English corpora resources
Order transcripts from the three collections of New Zealand English corpora from the School of Linguistics and Applied Language Studies.
Linguists at Victoria University of Wellington have been involved in the collection of New Zealand English for three different corpora, one spoken, one written, and a third which includes both spoken and written data. The transcripts from the corpora are now available as text files on CD. The WWC and WSC are available on the same CD. The prices for the corpora are outlined below. All amounts are in New Zealand dollars and are subject to 15% GST to New Zealand purchasers.
How to order
Each of the corpora are subject to conditions of use. Fill out the relevant agreement form and email to firstname.lastname@example.org. On receipt of payment and the appropriate forms the corpora will be sent out.
You can pay here.
WWC and WSC CD
Individual licence $100
Institution licence $200
To order a copy of the WWC and WSC CD the Wellington Corpora of English Conditions of Use Form must be filled in and returned.
Individual licence $50
Institution licence (single copy) $100
Institution network licence (multiple copy) $200
To order a copy of the ICE-NZ CD, the first page of the ICE-NZ Licensing Agreement must be filled in and returned.
For more information contact
Archive of New Zealand English
School of Linguistics and Applied Language Studies
PO Box 600
The Wellington Corpus of Written New Zealand English (WWC)
One million words of written New Zealand English collected from writings published in the years 1986 to 1990.

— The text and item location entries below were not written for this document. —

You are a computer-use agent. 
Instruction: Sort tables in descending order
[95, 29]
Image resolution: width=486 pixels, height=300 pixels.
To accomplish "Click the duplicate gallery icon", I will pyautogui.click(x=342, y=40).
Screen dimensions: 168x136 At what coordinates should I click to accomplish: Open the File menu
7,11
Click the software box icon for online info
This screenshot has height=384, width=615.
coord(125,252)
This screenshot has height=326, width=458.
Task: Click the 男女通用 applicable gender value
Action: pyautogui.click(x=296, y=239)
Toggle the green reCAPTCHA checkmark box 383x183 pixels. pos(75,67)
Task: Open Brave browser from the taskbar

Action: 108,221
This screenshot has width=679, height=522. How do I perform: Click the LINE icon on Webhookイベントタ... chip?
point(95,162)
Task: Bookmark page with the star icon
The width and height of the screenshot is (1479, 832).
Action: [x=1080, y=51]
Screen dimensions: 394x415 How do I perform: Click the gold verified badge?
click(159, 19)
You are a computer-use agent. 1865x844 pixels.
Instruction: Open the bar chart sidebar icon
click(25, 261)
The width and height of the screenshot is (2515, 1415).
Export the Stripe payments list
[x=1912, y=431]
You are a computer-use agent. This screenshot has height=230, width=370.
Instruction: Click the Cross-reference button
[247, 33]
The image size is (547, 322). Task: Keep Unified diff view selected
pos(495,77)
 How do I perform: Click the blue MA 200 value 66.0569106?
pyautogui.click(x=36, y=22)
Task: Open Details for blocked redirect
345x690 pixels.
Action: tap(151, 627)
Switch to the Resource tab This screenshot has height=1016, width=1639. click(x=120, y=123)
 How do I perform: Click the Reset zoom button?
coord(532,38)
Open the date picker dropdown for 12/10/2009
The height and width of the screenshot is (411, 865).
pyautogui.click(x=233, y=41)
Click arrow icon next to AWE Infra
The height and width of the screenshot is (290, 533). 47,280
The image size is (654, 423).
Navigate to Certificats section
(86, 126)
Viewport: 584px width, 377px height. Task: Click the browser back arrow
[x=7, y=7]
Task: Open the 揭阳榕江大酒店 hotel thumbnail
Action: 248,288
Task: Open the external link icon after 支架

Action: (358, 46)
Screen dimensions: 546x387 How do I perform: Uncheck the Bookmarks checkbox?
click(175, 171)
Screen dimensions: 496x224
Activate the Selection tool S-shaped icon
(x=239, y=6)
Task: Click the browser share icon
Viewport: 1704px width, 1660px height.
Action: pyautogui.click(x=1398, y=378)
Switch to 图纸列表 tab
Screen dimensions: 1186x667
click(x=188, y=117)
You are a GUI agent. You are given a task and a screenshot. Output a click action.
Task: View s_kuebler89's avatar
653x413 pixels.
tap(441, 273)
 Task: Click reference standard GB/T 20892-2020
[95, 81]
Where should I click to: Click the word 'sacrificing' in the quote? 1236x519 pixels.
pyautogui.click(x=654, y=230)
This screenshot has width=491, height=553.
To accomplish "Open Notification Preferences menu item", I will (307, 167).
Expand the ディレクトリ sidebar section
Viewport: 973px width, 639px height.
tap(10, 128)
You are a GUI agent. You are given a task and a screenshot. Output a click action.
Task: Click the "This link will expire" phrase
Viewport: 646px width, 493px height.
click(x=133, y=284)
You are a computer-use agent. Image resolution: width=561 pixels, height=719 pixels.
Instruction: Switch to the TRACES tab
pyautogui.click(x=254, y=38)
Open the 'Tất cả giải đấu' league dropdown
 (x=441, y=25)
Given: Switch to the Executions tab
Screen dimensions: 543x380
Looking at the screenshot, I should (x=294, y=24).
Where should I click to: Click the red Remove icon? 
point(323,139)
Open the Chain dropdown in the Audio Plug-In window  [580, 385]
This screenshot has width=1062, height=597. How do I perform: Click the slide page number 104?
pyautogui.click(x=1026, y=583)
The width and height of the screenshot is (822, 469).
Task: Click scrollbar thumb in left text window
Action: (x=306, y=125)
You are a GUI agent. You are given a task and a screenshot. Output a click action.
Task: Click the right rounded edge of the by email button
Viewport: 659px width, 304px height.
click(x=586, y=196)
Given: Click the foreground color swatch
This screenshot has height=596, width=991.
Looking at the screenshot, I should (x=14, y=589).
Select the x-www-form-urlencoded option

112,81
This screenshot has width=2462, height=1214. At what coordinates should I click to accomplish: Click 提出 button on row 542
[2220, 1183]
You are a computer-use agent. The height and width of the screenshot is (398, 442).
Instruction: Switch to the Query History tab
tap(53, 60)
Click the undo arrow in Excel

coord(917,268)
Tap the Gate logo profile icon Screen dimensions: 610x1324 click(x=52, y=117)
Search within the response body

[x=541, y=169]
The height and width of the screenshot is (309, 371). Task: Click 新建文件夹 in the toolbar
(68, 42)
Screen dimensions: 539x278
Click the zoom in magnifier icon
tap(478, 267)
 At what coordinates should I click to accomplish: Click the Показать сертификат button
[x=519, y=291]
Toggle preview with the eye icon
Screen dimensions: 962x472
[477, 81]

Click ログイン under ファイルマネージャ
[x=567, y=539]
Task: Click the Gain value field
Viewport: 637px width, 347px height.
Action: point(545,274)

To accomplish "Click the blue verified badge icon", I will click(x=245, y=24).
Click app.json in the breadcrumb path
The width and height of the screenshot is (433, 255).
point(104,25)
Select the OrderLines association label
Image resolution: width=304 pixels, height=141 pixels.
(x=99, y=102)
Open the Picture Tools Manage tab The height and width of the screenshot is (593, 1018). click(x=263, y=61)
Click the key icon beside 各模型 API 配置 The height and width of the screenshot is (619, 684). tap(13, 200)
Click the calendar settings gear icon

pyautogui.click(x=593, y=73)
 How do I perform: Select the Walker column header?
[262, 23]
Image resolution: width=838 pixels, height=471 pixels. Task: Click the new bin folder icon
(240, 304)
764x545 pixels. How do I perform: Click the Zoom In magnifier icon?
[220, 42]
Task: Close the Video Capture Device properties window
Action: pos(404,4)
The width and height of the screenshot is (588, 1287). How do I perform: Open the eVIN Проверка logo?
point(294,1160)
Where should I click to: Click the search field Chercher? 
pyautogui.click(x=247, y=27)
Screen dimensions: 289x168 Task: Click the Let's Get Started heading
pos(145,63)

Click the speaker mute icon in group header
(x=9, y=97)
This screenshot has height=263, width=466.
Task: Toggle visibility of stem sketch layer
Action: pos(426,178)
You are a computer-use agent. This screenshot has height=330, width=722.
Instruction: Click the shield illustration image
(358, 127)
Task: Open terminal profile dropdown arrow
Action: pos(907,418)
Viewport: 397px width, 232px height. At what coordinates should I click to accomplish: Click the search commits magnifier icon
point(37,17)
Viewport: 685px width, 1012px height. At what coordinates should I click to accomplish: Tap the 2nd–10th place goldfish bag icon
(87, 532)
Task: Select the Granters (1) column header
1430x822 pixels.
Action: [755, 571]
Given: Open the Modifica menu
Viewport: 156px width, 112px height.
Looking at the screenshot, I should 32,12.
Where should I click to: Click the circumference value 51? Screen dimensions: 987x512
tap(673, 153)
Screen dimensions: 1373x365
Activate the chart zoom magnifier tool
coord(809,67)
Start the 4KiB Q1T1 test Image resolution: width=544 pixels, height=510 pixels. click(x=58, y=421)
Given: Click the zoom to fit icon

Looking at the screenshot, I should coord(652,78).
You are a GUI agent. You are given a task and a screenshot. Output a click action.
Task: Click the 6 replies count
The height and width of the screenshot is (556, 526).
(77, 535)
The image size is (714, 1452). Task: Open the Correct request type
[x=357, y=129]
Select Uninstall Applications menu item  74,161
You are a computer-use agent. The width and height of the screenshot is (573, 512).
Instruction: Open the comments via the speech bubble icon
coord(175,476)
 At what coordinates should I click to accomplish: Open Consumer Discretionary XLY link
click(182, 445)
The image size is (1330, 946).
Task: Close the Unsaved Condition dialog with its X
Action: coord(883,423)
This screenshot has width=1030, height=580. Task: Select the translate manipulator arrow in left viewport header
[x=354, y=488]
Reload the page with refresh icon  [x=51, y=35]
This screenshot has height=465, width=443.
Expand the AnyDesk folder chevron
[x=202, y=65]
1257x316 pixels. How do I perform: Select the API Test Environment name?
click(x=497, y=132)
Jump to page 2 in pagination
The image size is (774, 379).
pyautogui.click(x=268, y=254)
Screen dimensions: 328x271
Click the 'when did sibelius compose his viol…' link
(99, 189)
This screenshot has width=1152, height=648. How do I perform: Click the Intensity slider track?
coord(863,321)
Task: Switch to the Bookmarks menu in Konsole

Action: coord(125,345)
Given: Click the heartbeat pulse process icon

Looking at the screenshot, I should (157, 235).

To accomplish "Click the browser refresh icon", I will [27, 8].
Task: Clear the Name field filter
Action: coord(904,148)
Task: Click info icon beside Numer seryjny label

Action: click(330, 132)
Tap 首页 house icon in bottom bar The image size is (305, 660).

The WWC has the same basic categories as the Brown Corpus of written American English (1961) and the Lancaster-Oslo-Bergen corpus (LOB) of written British English (1961). The corpus also parallels the structure of the Macquarie Corpus of written Australian English (1986). The WWC consists of 2,000 word excerpts on a variety of topics. Text categories include press material, religious texts, skills, trades and hobbies, popular lore, biography, scholarly writing and fiction. (For further information see Bauer, Laurie 1993. Manual of Information to Accompany the Wellington Corpus of Written New Zealand English. Wellington: Department of Linguistics, Victoria University of Wellington.)
The Wellington Corpus of Spoken New Zealand English (WSC)
One million words of spoken New Zealand English collected in the years 1988 to 1994. The corpus consists of 2,000 word extracts (where possible) and comprises different proportions of formal, semi-formal and informal speech. Both monologue and dialogue categories are included and there is broadcast as well as private material collected in a range of settings. Seventy-five percent of the corpus is informal dialogue.
A brief outline of the Wellington Corpus of Spoken New Zealand English (WSC) is provided here.
The New Zealand component of the International Corpus of English (ICE-NZ)
One million words of spoken and written New Zealand English collected in the years 1989 to 1994. ICE-NZ consists of 600,000 words of speech and 400,000 words of written text.
The Wellington Corpus of Spoken New Zealand English and the spoken component of ICE-NZ share 9 categories. Because informal conversational data in particular was so difficult to collect, there is an overlap of 339,530 words (173 files) between the two corpora to achieve economy in data collection.